Prof. Wardiman Djojonegoro, Menteri Pendidikan dan Kebudayaan RI periode 1993-1998 berhasil menerjemahkan dan menyunting surat tersebut ke dalam bahasa Indonesia.
Buku ini dibuat dalam tiga jilid dengan menghasilkan 1.500 halaman buku yang dikerjakan dalam waktu dua tahun. Dalam jilid ke-1 buku ini menjelaskan tentang kumpulan surat Kartini yang berjumlah 179 surat dan 11 artikel memoar. Jilid ini menampilkan pandangan kartini tentang pendidikan, kebebasan, dan perempuan.
Advertisement
“Sebetulnya kartini menulis surat sebanyak 400 surat, tetapi yang saya temukan hanya 179 surat,” ungkap Prof. Wardiman Djojonegoro dalam Acara Peluncuran dan Diskusi Buku Trilogi Kartini: Kumpulan Surat Terlengkap dan Monumental, Kamis (10/10/2024).

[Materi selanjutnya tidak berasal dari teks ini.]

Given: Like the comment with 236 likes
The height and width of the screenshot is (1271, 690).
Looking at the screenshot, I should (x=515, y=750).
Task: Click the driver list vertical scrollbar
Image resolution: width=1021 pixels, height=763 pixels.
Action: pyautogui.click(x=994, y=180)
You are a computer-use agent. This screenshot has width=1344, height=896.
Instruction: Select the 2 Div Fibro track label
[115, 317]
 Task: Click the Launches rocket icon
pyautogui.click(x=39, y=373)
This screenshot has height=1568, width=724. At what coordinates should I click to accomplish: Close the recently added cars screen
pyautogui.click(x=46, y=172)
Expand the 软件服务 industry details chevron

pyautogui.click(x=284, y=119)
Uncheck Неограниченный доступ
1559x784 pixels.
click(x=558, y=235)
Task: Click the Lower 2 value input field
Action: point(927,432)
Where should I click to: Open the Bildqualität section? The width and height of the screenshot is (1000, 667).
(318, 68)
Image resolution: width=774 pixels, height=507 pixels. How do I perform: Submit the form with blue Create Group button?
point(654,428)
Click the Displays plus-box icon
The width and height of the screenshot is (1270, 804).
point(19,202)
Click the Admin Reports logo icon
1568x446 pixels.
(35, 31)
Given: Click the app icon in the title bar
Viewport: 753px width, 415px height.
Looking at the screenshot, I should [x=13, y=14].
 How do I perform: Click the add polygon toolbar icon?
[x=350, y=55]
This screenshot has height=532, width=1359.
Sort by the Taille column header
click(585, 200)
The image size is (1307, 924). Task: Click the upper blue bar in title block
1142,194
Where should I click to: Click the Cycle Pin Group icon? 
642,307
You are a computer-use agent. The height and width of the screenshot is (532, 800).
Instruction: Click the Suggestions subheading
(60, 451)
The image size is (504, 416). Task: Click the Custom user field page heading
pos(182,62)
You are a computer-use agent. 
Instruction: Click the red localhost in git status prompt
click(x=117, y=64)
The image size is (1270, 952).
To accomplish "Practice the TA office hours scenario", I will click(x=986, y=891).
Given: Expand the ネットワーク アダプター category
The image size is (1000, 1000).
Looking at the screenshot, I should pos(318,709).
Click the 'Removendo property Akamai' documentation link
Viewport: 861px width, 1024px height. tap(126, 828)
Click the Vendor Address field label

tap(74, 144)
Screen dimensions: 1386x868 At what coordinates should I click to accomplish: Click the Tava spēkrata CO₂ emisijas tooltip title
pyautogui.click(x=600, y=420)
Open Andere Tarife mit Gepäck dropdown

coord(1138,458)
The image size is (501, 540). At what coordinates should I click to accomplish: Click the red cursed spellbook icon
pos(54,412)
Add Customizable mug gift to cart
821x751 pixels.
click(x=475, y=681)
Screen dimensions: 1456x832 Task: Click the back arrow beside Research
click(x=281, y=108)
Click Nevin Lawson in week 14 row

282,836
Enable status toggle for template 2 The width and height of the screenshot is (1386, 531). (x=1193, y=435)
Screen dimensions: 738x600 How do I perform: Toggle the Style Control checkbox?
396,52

Pada bagian jilid ke-2 buku ini menjelaskan tentang hidup, renungan, dan cita-cita Kartini. Jilid ini didasari pada karya miliki Sitisoemandari Soeroto dengan tambahan pemikiran dari Prof. Wardiman Djojonegoro terkait harapan dan cita-cita sosok Kartini.
Jilid terakhir dalam buku ini yaitu jilid ke-3 lebih menitikberatkan pada isu yang sampai saat ini masih menjadi masalah di tengah-tengah masyarakat. Jilid ini menegaskan tentang isu kesetaraan gender di Indonesia yang dikaitkan dengan inspirasi Kartini.
Fokus isu kesetaraan gender yang diangkat terkait delapan bidang: ekonomi, kesehatan, pendidikan, stereotip, kelembagaan, partisipasi perempuan, kekerasan terhadap perempuan, dan perlindungan pekerja migran.
Prof. Wardiman Djojonego sebetulnya bukan seorang penulis, melainkan dirinya adalah seorang yang ahli di bidang teknologi. Untuk menyelesaikan buku ini ada beberapa alasan yang membuat dirinya tergugah untuk menulis terjemahan dan menyunting surat dari tokoh emansipasi wanita, Kartini.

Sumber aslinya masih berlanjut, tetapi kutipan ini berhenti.